То же, что называется «реформами Петра Великого», совершенно противоположно по смыслу. Цель Петра состояла вовсе не в раскрепощении общества. «Европеизацию» России он видел не в свободе и не в богатстве жителей страны, а в могучей армии и не менее мощной полиции.
Можно спорить о том, можно ли было обойтись без реформ Петра, или все мы бы зачахли без знаменитой петровской дубинки, нужно ли было непременно резать бороды и строить Петербург — но одно несомненно: сама идея свободы человека от государства, свободы от насилия, предельно чужда Петру. Целей ограничения самой власти государства, власти монарха он никогда не преследовал. После «реформ Петра» свободы в Российской империи стало несравненно меньше, чем было в Московии до этих реформ.

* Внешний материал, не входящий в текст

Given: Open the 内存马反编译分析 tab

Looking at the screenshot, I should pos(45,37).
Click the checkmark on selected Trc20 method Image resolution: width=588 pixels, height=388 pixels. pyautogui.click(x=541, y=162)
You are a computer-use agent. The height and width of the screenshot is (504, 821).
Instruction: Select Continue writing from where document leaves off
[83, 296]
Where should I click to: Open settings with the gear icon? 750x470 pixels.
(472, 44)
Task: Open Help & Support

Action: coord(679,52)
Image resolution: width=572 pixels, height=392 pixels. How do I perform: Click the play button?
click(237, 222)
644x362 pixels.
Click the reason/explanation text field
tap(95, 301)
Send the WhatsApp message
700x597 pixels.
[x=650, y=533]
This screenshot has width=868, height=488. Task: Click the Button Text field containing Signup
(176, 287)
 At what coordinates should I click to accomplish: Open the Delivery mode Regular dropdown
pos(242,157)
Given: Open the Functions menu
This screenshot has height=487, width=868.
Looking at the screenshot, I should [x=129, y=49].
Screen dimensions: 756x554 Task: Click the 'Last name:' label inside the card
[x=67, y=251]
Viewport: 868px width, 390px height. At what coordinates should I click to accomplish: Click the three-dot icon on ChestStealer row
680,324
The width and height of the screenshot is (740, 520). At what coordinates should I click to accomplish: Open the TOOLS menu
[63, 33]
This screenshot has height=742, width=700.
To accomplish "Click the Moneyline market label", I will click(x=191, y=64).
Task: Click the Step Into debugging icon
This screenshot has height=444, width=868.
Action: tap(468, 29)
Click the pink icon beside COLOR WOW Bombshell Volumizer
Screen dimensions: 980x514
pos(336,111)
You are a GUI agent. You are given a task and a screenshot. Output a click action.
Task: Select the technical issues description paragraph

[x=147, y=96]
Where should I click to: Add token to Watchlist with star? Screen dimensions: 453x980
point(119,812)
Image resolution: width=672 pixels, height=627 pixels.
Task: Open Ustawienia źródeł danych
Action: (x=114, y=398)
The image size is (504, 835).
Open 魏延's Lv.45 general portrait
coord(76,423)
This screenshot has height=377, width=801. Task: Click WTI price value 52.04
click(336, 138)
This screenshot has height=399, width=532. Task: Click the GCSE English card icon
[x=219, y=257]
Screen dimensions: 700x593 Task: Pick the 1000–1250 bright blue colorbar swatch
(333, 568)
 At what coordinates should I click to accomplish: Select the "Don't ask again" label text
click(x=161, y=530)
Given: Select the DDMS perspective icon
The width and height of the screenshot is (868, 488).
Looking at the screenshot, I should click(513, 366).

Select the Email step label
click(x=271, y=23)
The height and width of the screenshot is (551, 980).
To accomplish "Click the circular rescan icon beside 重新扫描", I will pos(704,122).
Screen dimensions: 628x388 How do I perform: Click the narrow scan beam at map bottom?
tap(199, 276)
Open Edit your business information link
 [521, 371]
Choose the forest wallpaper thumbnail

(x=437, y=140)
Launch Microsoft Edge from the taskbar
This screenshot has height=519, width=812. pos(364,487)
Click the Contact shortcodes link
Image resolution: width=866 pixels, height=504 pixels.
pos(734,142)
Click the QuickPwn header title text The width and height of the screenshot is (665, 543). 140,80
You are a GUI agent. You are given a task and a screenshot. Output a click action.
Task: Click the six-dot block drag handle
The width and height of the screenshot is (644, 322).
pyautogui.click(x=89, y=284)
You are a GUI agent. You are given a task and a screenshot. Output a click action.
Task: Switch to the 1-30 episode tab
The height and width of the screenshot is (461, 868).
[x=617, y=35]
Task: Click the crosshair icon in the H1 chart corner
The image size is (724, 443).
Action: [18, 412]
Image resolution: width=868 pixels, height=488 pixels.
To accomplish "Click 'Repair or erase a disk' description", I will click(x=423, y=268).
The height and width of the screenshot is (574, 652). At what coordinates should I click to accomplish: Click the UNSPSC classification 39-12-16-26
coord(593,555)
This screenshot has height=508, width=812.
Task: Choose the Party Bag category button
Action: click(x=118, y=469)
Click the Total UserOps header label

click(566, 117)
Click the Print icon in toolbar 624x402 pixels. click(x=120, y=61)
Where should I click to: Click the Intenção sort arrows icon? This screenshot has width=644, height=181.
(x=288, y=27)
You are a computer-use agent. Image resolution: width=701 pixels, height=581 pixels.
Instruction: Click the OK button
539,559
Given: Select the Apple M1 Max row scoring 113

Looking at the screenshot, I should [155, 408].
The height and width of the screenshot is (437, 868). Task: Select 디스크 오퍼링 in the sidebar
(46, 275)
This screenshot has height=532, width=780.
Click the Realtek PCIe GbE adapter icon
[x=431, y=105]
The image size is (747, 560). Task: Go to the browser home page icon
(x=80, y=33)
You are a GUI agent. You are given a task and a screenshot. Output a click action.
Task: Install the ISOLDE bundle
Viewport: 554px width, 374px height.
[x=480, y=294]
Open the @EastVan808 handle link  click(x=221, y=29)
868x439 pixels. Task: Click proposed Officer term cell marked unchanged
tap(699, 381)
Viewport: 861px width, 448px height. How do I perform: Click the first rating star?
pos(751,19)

Интересное дело… Как раз «необразованный народ», «простонародье» у нас традиционно считают носителями идей несвободы, корпоративности, подчинения человека государству и общине. Русские из образованных слоев — они и есть носители как раз европейской идеи свободы! Но тут все наоборот — русские европейцы оказываются просто маниакальными приверженцами самых крутых методов государственного насилия. А вот «простой народ», как мы увидим, как раз Петру не простил. Неужели как раз «черный» народ и не простил Петру угасания свободы, удушения уже возникшей русской Европы?!
Мнение народаПотому что правы большие ученые или не правы, могла состояться история России без антихристовых деяний или никак не могла, народ дал свою оценку происходящего: Петр оказался единственным российским самодержцем за всю историю России, именем которого никогда не назывались самозванцы. Даже Николай I, Павел I, Николай II — не самые крупные личности и не самые удачные самодержцы — и у тех были «свои» самозванцы — «Лже-Павлы» и «Лже-Николаи». Иногда удается установить личность тех, кто скрывался под именем царя, иногда нет, но, во всяком случае, именами этих царей назывались хитрые бунтовщики. Но не именем царя Петра!
Нет песен про Петра. Народных сказаний про Петра. Даже про Ивана Грозного — есть, а вот про Петра «Великого» — нет. Завоевание Казани породило целый цикл народных песен, в которых царь Иван выступает и сильным, и мудрым, и великим. Но нет никакого цикла песен и легенд про взятие Нотебурга, завоевание Прибалтики или основание Петербурга. По-видимому, и цели Петра как-то далеки от народных чаяний, и сам он не особенно близок народу. Иван Грозный — и то гораздо понятнее… да и приятнее.
Весь фольклор, в которых царь Петр выступает мудрым, остроумным, смелым, сильным — все это творчество верхних слоев общества. Тех образованных 1–2 %, которые считали себя «русскими европейцами», продолжателями дела Петра — европеизации России (и кто, говоря между нами, как раз под предлогом «европеизации русской Азии» и «необходимости нести свет просвещения» так удобно устроился на шеях 98 % населения Российской империи). Эти люди воспитывались на культе Петра и вряд ли могли отнестись к нему критически.